Censorship on Centralized Code Collaboration platform?

Censorship on Code Collaboration Platforms

“Censorship reflects society’s lack of confidence in itself. It is a hallmark of an authoritarian regime.”–Potter Stewart


`
When the internet was created, it was meant to be a utopic space where people could communicate and learn free of restrictions. But with countries increasingly building firewalls to censor content on the internet and banning internet services that do not comply with government regulations, freedom on the internet has long been compromised. What once was a free space has now been tamed, curtailed, and limited.

But Internet censorship is a complicated issue as it is not always bad. There are many circumstances where depending on your stance; censorship can be seen as justified. Many people agree on this, but what they don’t agree on is who gets to decide which content is censored and which is not. Central authority representatives making decisions on their behalf is not acceptable to most people.

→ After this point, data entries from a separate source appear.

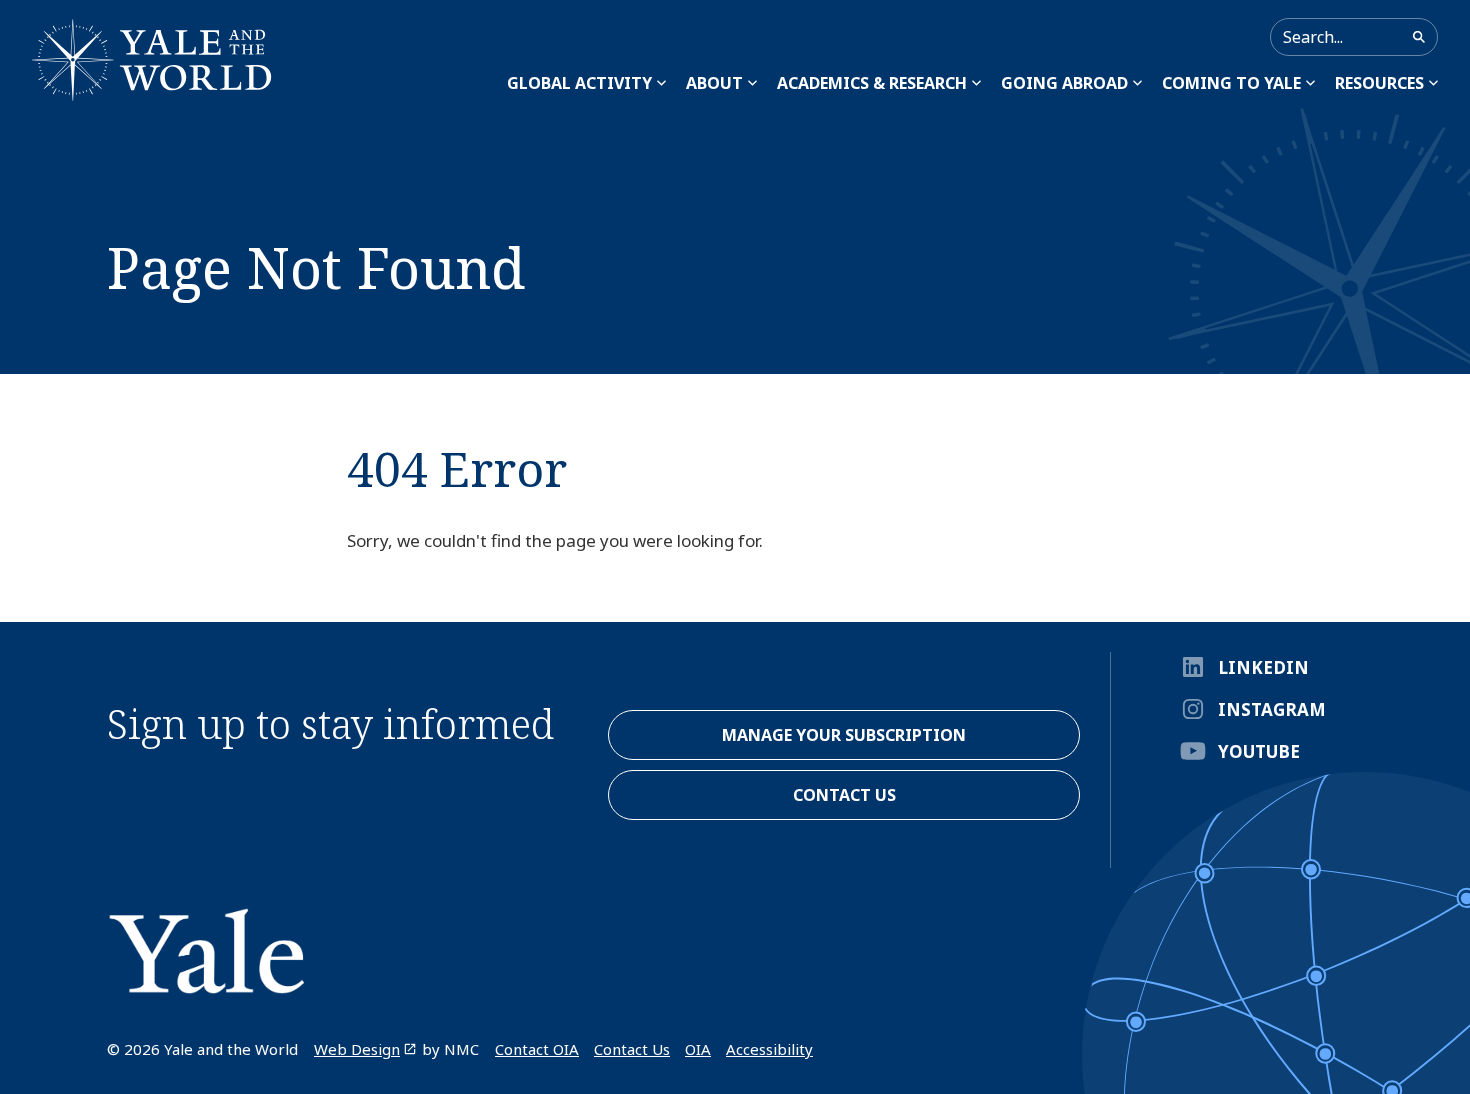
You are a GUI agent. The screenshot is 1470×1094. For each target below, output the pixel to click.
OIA (698, 1049)
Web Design (357, 1049)
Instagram (1272, 709)
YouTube (1259, 751)
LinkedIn (1263, 667)
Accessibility (769, 1049)
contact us (844, 795)
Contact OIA (537, 1049)
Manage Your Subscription (844, 735)
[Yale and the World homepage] (152, 60)
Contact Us (632, 1049)
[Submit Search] (1419, 37)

This blog is about one such censorship that has become a problem in recent years — Censorship in Code hosting and Collaboration platforms.

When discussing censorship in Code hosting and collaboration platforms, it is enough to consider the censorship cases in the most popular of these platforms, GitHub. With over 60 million developers building their projects on its platform, GitHub has a near-monopoly in the market.

Censorship of GitHub

GitHub has been the target of various kinds of censorship since its inception. Some of the cases of censorship are -

  • DMCA takedowns
  • Trade control Compliance
  • Being targeted by governments of different countries
  • Removal of content due to abuse-related violations

GitHub being a centralized platform, has no choice other than to comply with most of the censorship demands that comes their way. Its users have no say in this. Let’s look at each of these scenarios in detail.

DMCA takedown

Takedown Notice processed vs. the number of repositories affected. Image source: 2020 Transparency Report | The GitHub Blog

The risk of DMCA takedown is a growing concern among developers in using GitHub to host their projects. This issue has recently gained popularity due to GitHub’s removal of a popular open-source repository — youtube-dl and its public forks after getting a DMCA takedown notice from RIAA.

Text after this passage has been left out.